I have previously generated such data in a Python workflow and imported in R into a data.frame (as there seems to be no Python package for such plots).
How can I generate a CD plot from this data?
I thought about creating a BenchmarkResult from the data.frame, but didn't know where to start:
# THIS DOES NOT WORK
library(mlr)
# Here I would import results from my experiments instead of using random data
# e.g. scores for 5 classifiers and 30 data sets, each
results = data.frame(replicate(5, runif(30, 0, 1)))

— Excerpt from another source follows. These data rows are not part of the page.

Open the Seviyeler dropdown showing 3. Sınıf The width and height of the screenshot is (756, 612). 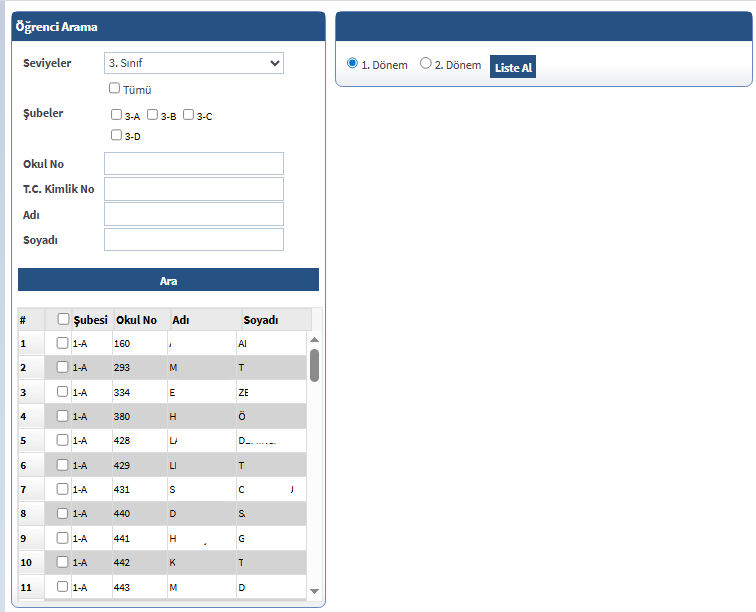tap(193, 63)
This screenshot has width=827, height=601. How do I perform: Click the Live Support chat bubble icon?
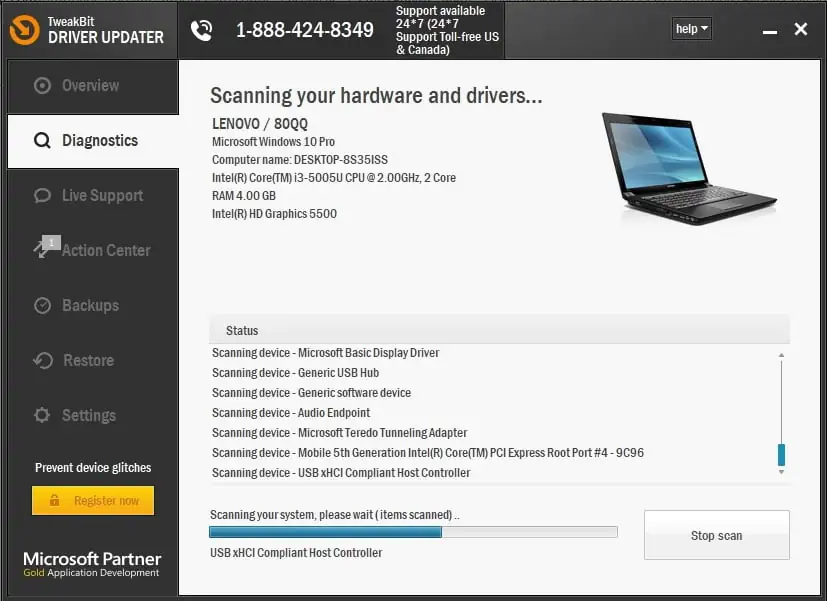pyautogui.click(x=42, y=196)
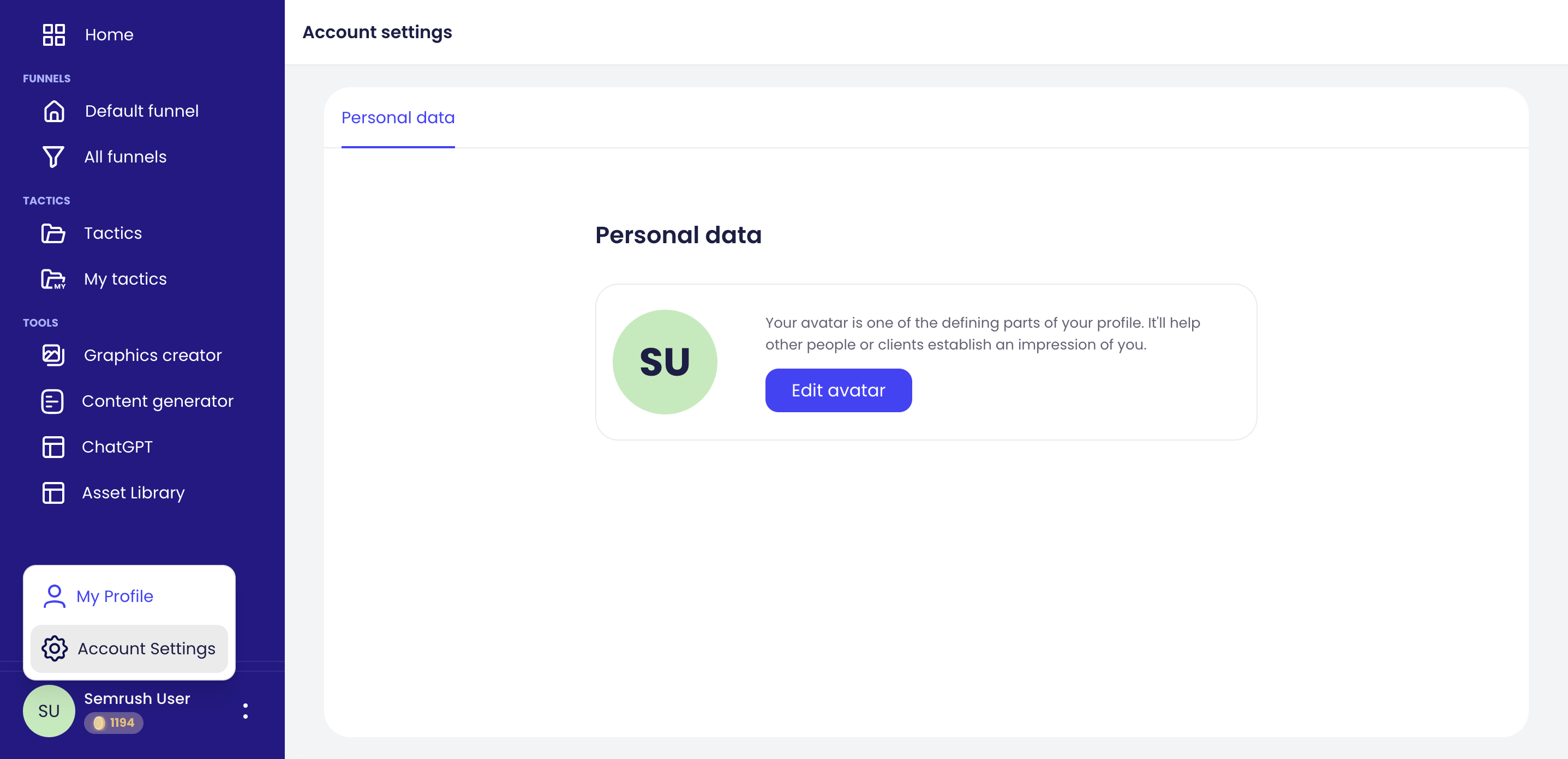
Task: Select the Default funnel house icon
Action: (x=53, y=111)
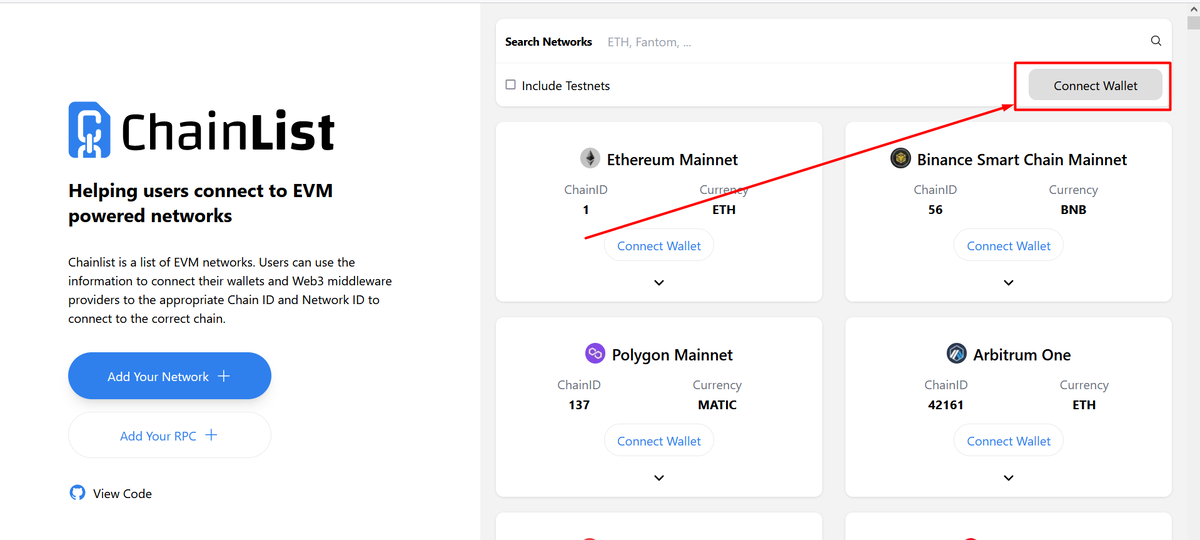Click the Binance Smart Chain logo icon
Image resolution: width=1200 pixels, height=540 pixels.
(900, 159)
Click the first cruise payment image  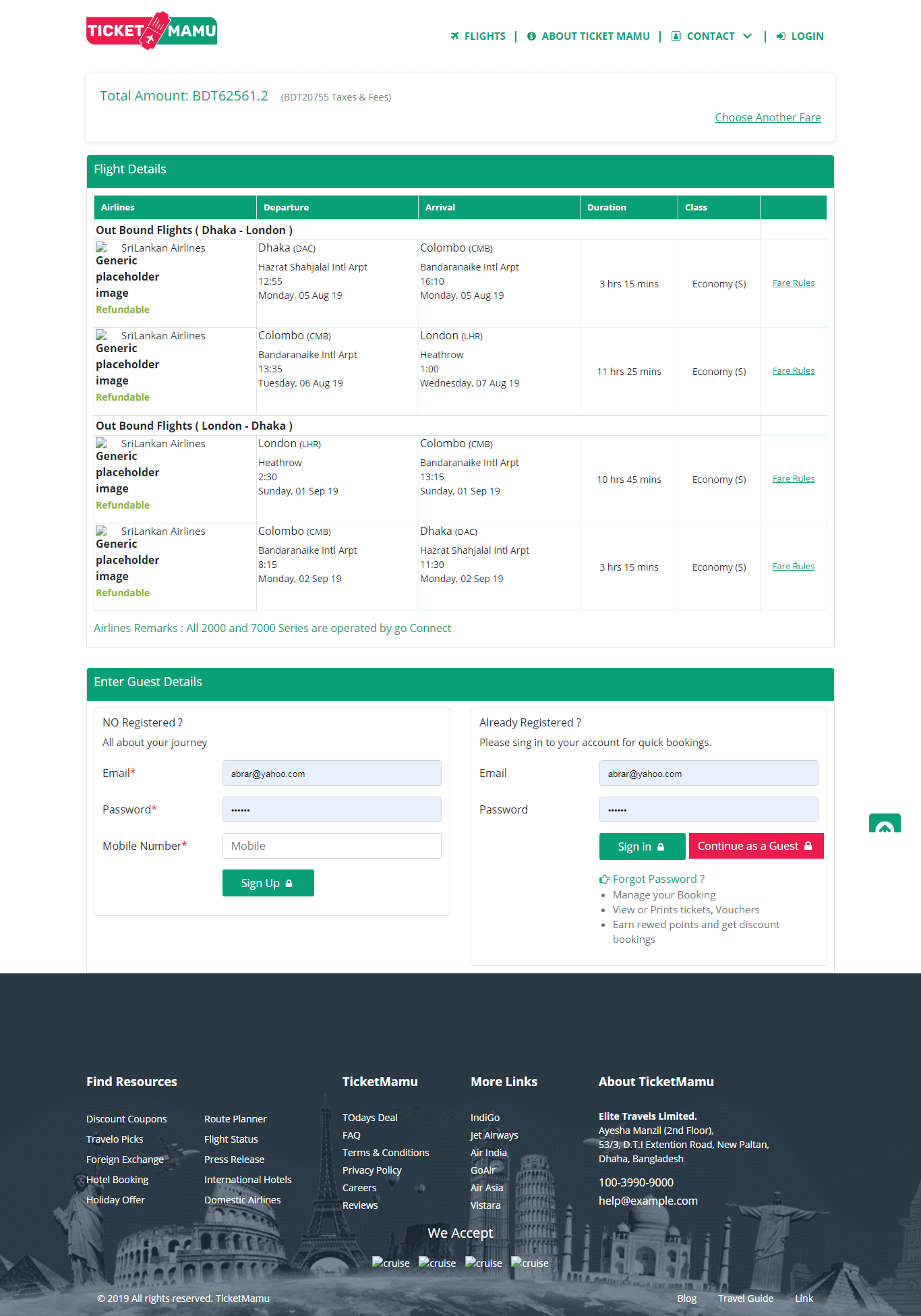391,1263
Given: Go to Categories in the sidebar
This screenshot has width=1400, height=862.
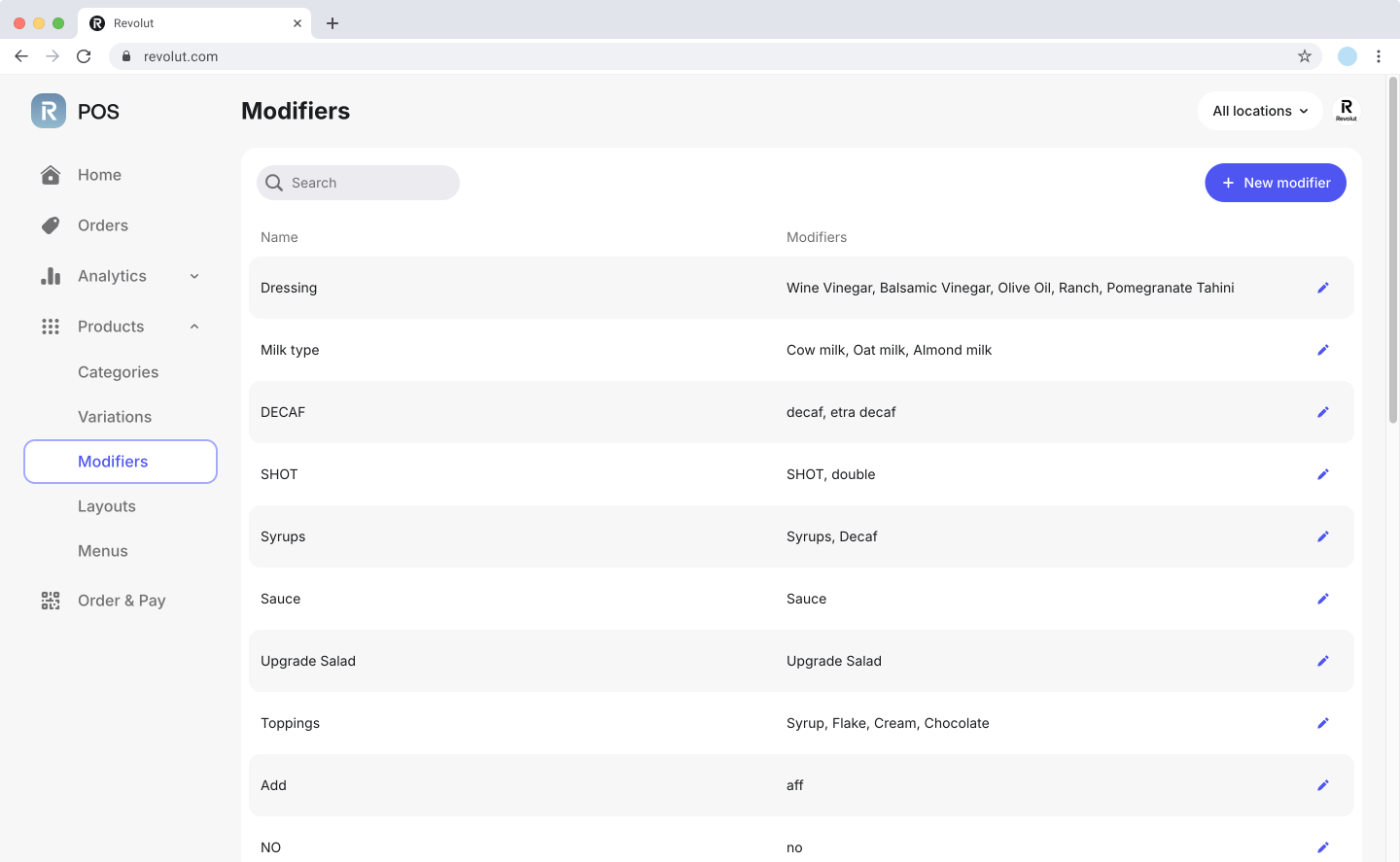Looking at the screenshot, I should [118, 372].
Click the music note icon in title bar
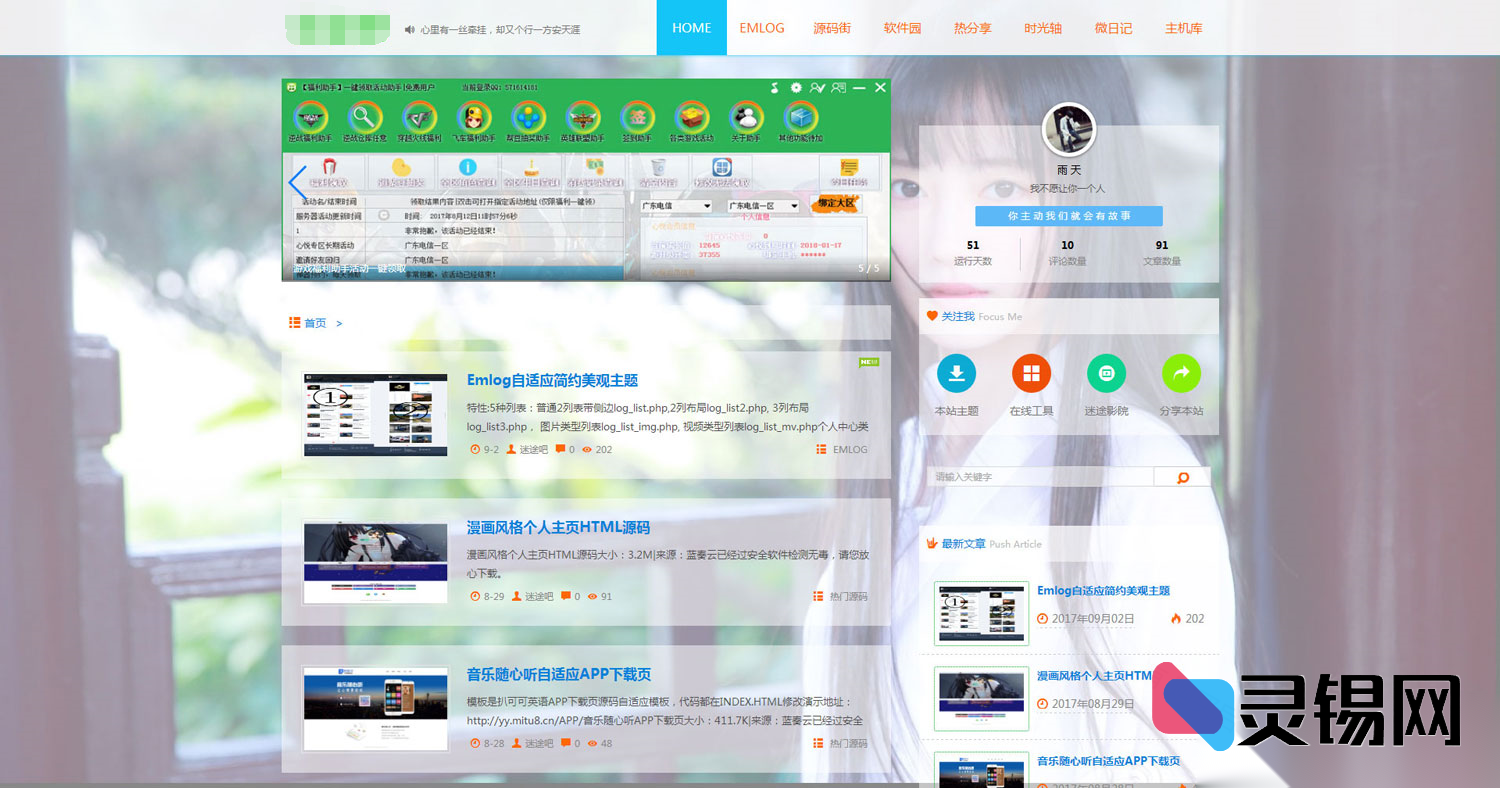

# This is the functionality I'm looking for
bmr = benchmarkResultFromDataFrame(results)
cd = generateCritDifferencesData(bmr)
plotCritDifferences(cd)
I finally managed to create the plot. It is necessary to set only a handful of the BenchmarkResult's attributes:
leaners with id and short.name for each classifier
measures
results with aggr for each dataset/classifier combination
The code may then look like this (smaller example of 5 datasets):
library(mlr)
# Here I would import results from my experiments instead of using random data
# e.g. scores for 5 classifiers and 30 data sets, each
results <- data.frame(replicate(5, runif(30, 0, 1)))
clf <- c('clf1', 'clf2', 'clf3', 'clf4', 'clf5')
clf.short.name <- c('c1', 'c2', 'c3', 'c4', 'c5')
dataset <- c('dataset1', 'dataset2', 'dataset3', 'dataset4', 'dataset5')
score <- list(acc)
# Setting up the learners: id, short.name
bmr <- list()
for (i in 1:5){
bmr$learners[[clf[i]]]$id <- clf[i]
bmr$learners[[clf[i]]]$short.name <- clf.short.name[i]
}
# Setting up the measures
bmr$measures <- list(acc)
# Setting up the results
for (i in 1:5){
bmr$results$`dataset1`[[clf[i]]]$aggr <- list('acc.test.mean' = results[1, i])
}
for (i in 1:5){
bmr$results$`dataset2`[[clf[i]]]$aggr <- list('acc.test.mean' = results[2, i])
}
for (i in 1:5){
bmr$results$`dataset3`[[clf[i]]]$aggr <- list('acc.test.mean' = results[3, i])
}
for (i in 1:5){
bmr$results$`dataset4`[[clf[i]]]$aggr <- list('acc.test.mean' = results[4, i])
}
for (i in 1:5){
bmr$results$`dataset5`[[clf[i]]]$aggr <- list('acc.test.mean' = results[5, i])
}
# Set BenchmarkResult class
class(bmr) <- "BenchmarkResult"
# Statistics and plot
cd = generateCritDifferencesData(bmr)
plotCritDifferences(cd)
Anyone who could teach me better R to avoid these for loops and code duplication would still be very welcome!